Leave the pictures out and quote only the lines from the one with "Instruction: Click the" down to the end of the listing below.

_Data records_
━━━
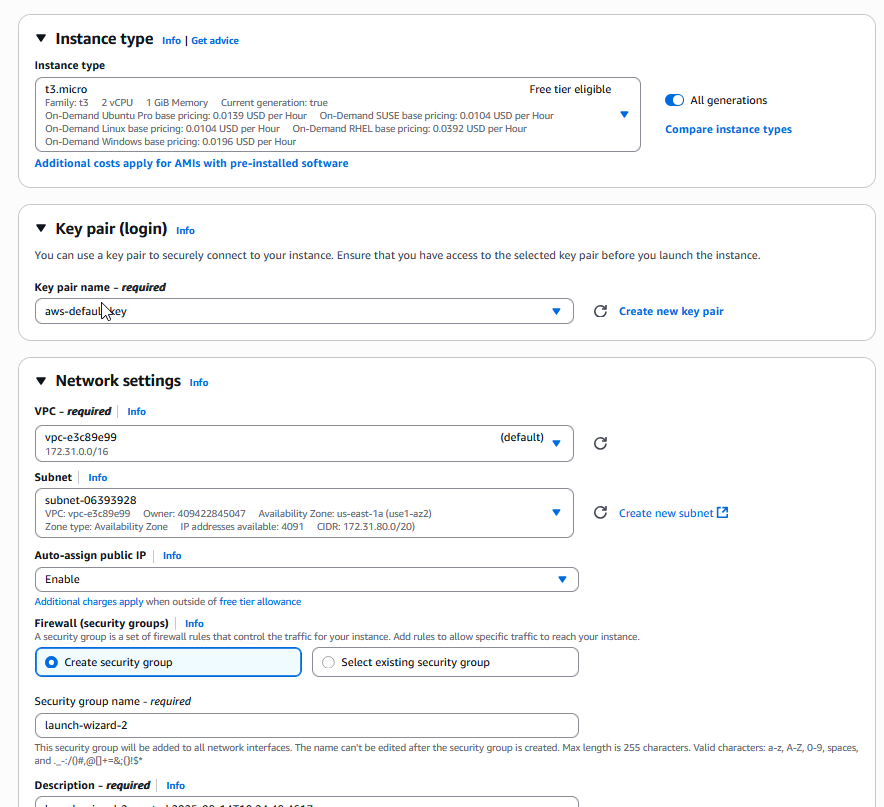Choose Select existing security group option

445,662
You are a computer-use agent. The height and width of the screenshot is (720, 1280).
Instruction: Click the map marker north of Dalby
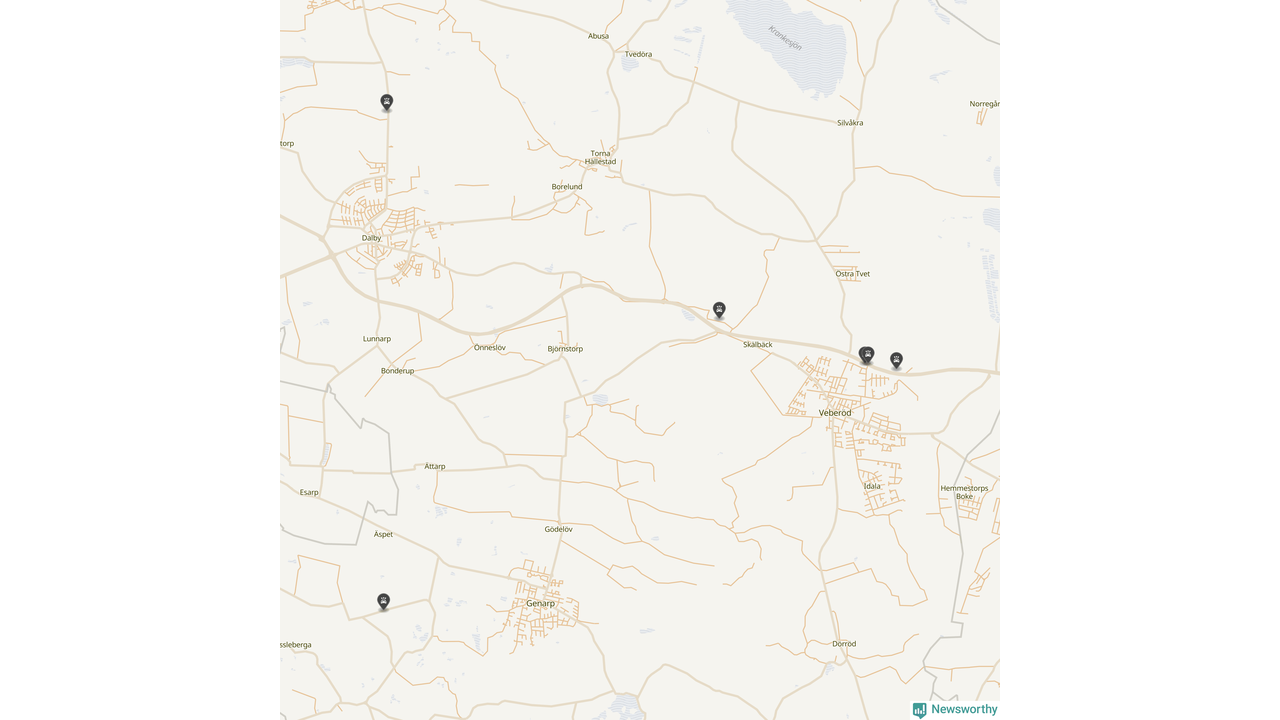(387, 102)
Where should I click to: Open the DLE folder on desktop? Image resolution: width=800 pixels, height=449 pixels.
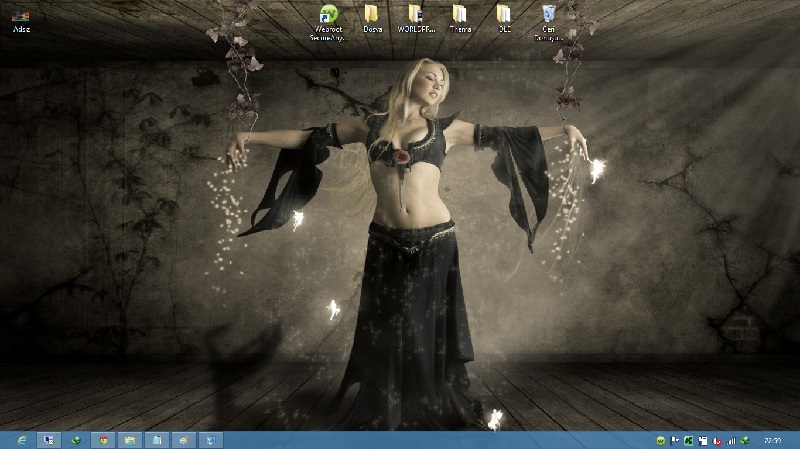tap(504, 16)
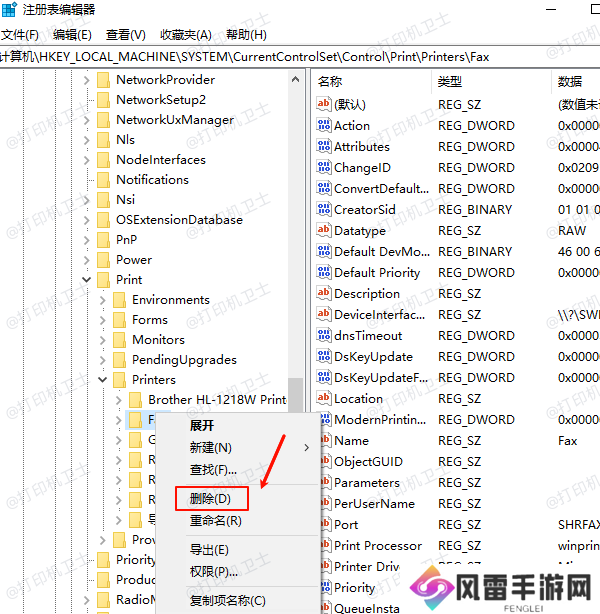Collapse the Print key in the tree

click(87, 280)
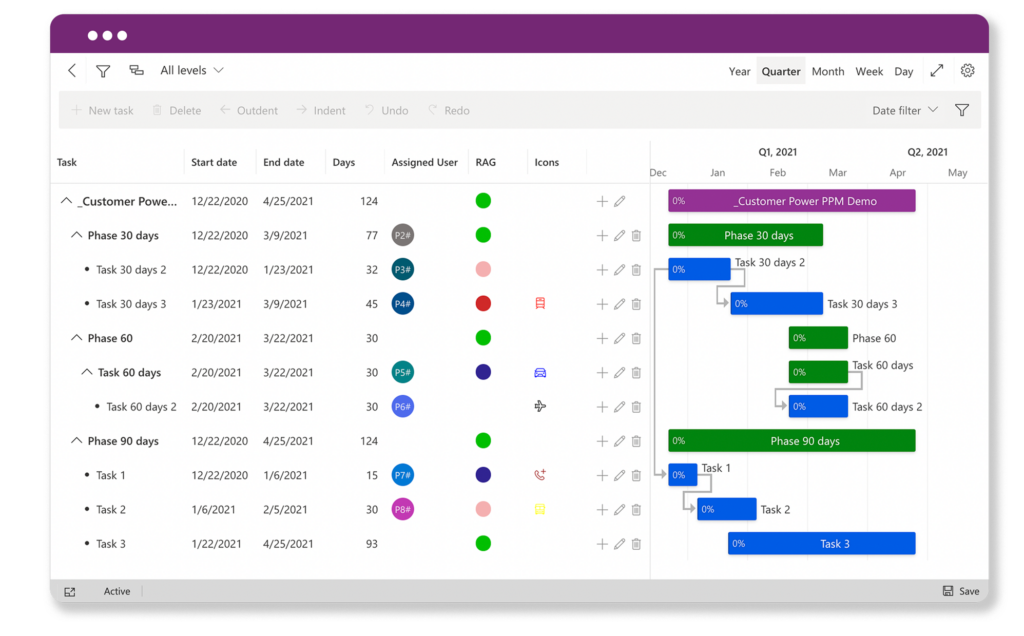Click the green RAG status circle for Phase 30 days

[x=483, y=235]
━━━
_Exercise solution_
Instruction: Click the map marker north of Dalby
(387, 102)
Where should I click to: Open the DLE folder on desktop? Image resolution: width=800 pixels, height=449 pixels.
tap(504, 16)
Collapse the Print key in the tree

click(87, 280)
Click the green RAG status circle for Phase 30 days

[x=483, y=235]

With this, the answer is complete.